Еще 10000 людей стали первыми, кому были установлены искусственные сердечные клапаны, сделанные из волокон дакрона. Вставные слуховые приспособления, искусственные почки, артерии, суставы, легкие, глаза и другие органы - все в различных стадиях разработки. Немного десятилетий пройдет прежде, чем мы будем внедрять в тело крошечные, размером с таблетку, датчики, чтобы контролировать давление крови, пульс, дыхание и другие функции, и такие же крошечные передатчики, чтобы подавать сигнал, когда кое-что функционирует неправильно. Такие сигналы будут поступать в огромный диагностический компьютер, на базе данных которого будет основана медицина будущего. Некоторые из нас будут также носить крошечную платиновую пластину и «стимулятор» размером с гривенник, прикрепленный к позвоночнику. Включая и выключая миниатюрное «радио», мы сможем активизировать стимулятор и снять боль. Начальная разработка этих механизмов, контролирующих боль, уже проводится в Институте прикладных наук. Кнопка болеснимателей уже используется некоторыми пациентами-сердечниками.

Такие достижения приведут к обширной новой биоинженерной отрасли промышленности, к появлению цепи электронно-медицинских восстановительных пунктов, новых технических профессий и полной реорганизации системы здравоохранения. Они изменят среднюю продолжительность жизни, лишат страховые компании средств к существованию и внесут важные изменения в человеческие перспективы. Хирургия станет менее пугающей для среднего человека; имплантация органов станет обычной. Человеческое тело будет рассматриваться как модульное.
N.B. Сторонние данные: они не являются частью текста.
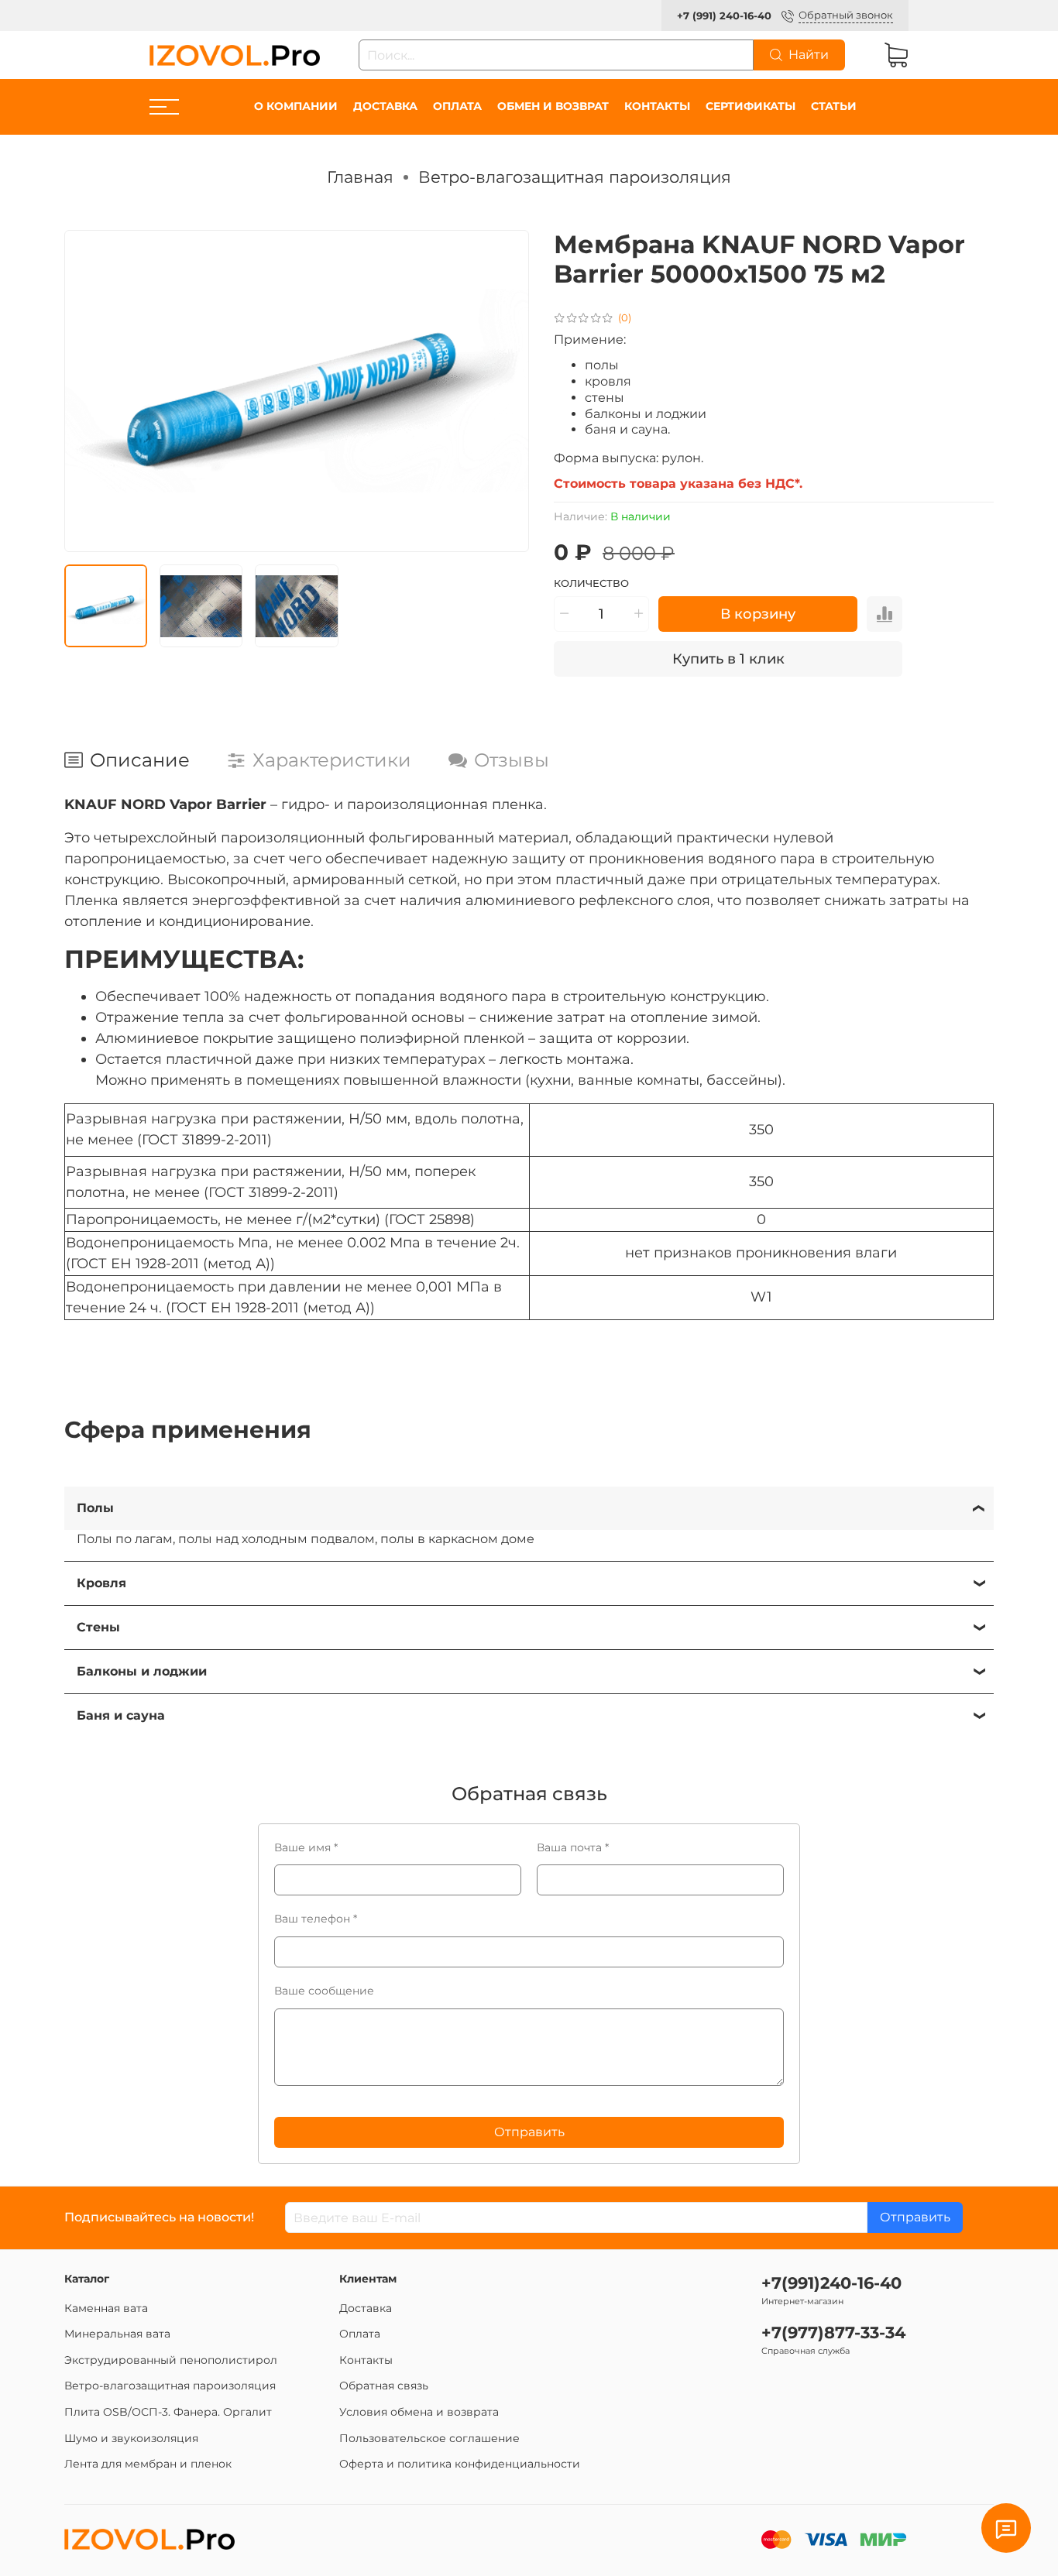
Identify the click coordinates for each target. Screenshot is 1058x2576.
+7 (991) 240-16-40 (724, 16)
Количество (591, 583)
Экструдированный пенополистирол (170, 2360)
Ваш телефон (315, 1919)
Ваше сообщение (324, 1991)
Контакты (657, 106)
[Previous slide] (89, 391)
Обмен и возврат (553, 106)
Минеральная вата (117, 2334)
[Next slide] (504, 391)
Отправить (529, 2132)
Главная (360, 177)
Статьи (834, 106)
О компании (296, 106)
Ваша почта (573, 1847)
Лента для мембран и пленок (148, 2464)
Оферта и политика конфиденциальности (459, 2464)
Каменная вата (106, 2308)
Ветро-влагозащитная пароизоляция (574, 177)
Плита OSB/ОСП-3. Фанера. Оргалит (168, 2412)
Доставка (385, 106)
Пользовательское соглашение (429, 2438)
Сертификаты (750, 106)
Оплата (457, 106)
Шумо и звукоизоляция (131, 2438)
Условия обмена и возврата (419, 2412)
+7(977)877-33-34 (833, 2332)
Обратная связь (383, 2385)
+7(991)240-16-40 (831, 2283)
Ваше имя (306, 1847)
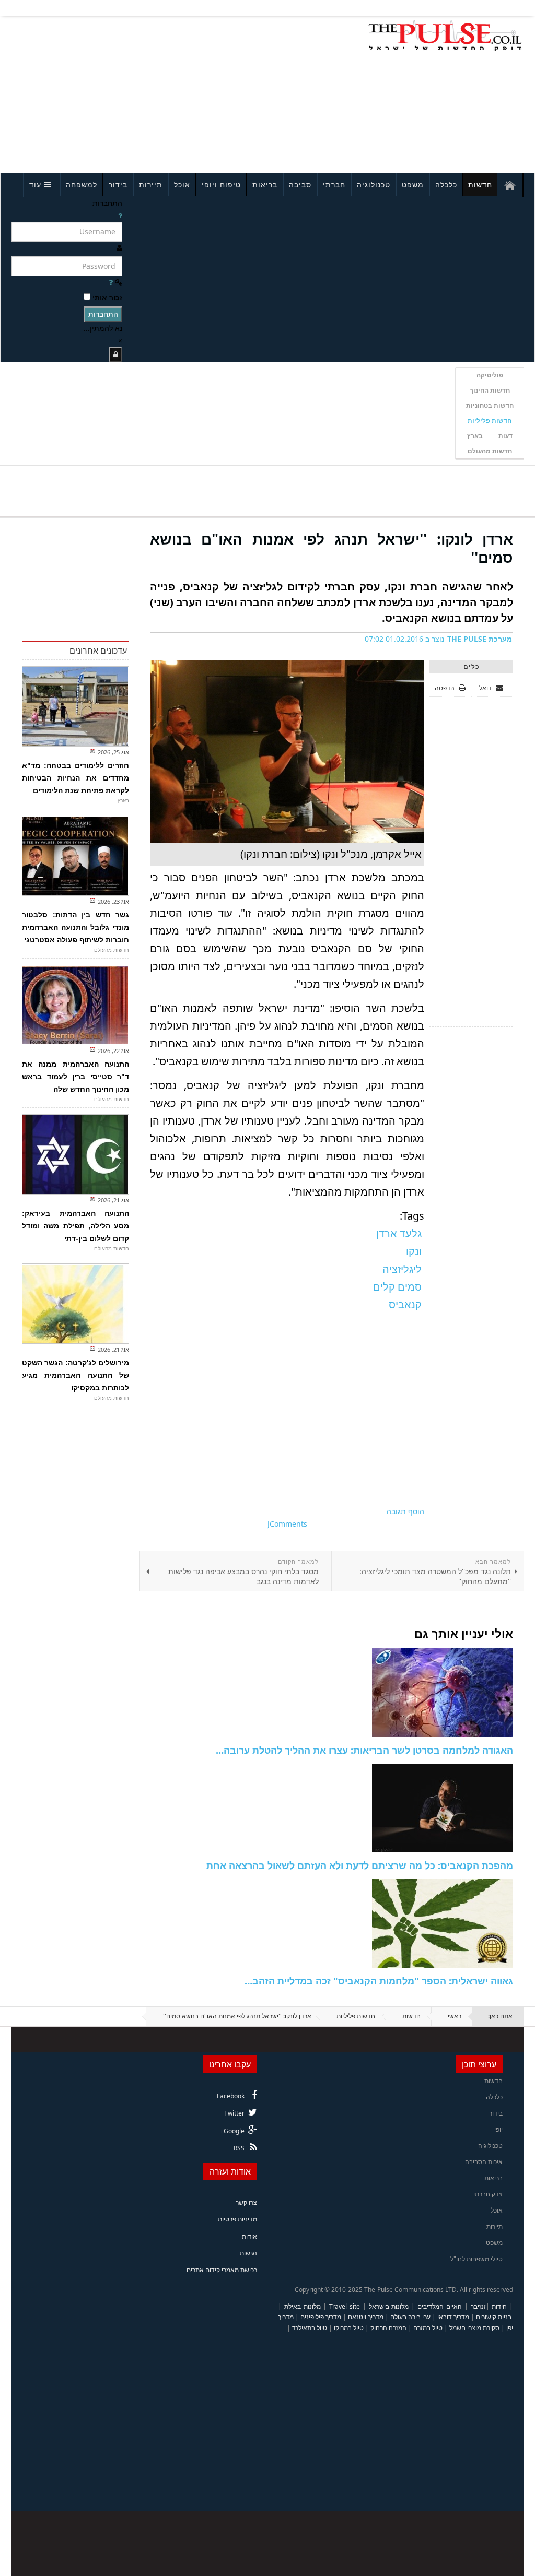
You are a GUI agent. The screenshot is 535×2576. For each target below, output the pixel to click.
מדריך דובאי (453, 2316)
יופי (498, 2129)
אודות (249, 2236)
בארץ (475, 435)
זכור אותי (107, 297)
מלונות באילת (302, 2306)
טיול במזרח (428, 2327)
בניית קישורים (493, 2316)
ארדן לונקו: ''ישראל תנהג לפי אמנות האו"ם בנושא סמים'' (331, 548)
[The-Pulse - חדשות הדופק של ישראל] (445, 35)
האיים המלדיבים (439, 2306)
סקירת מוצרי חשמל (474, 2327)
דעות (505, 435)
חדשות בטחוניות (490, 405)
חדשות (480, 185)
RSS (239, 2148)
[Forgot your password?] (111, 282)
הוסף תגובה (405, 1511)
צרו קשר (246, 2202)
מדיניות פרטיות (237, 2219)
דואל (486, 687)
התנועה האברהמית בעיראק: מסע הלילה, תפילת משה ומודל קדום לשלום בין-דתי (75, 1226)
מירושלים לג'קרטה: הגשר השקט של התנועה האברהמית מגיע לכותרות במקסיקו (75, 1375)
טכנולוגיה (373, 185)
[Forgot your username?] (120, 215)
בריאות (264, 185)
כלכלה (446, 185)
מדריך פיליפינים (320, 2316)
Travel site (344, 2306)
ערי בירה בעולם (410, 2316)
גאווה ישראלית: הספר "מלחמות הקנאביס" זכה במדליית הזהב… (379, 1981)
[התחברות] (115, 354)
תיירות (150, 185)
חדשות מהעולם (490, 450)
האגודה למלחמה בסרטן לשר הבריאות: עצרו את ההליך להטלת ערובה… (364, 1750)
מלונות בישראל (389, 2306)
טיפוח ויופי (221, 185)
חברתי (334, 185)
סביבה (300, 185)
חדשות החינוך (490, 390)
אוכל (182, 185)
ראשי (454, 2016)
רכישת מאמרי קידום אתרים (222, 2269)
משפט (413, 185)
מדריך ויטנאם (365, 2316)
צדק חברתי (488, 2194)
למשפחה (81, 185)
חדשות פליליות (489, 420)
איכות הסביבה (484, 2161)
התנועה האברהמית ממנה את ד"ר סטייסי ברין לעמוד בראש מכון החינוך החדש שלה (75, 1076)
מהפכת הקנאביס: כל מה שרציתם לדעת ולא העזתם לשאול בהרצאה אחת (359, 1865)
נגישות (248, 2253)
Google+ (232, 2130)
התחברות (103, 314)
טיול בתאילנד (309, 2327)
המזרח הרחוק (388, 2327)
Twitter (234, 2113)
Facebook (231, 2095)
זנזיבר (478, 2306)
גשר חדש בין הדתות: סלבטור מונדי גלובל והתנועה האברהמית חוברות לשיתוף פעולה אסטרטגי (75, 927)
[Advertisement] (112, 93)
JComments (287, 1524)
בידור (118, 185)
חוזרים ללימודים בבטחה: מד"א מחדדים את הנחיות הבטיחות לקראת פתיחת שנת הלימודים (75, 778)
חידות (499, 2306)
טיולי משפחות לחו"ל (476, 2258)
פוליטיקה (489, 375)
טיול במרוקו (349, 2327)
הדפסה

Благодаря применению модульного принципа - сохранение целого через систематическое перераспределение переменных компонентов - мы можем увеличить среднюю продолжительность жизни населения на двадцать-тридцать лет. Однако, пока мы не продвинемся дальше в понимании деятельности мозга, это может привести к одной из величайших насмешек в истории. Сэр Джордж Пикеринг, профессор медицины в Оксфорде, предупреждает, что если мы не будем осторожны, «на Земле будет постоянно возрастать количество людей с одряхлевшими мозгами. Я считаю это, добавляет он, - ужасающей перспективой»xxiv. Только подобные, вызывающие ужас перспективы приведут нас к ускорению исследований мозга, и они, в свою очередь, произведут дальнейшие радикальные изменения в обществе.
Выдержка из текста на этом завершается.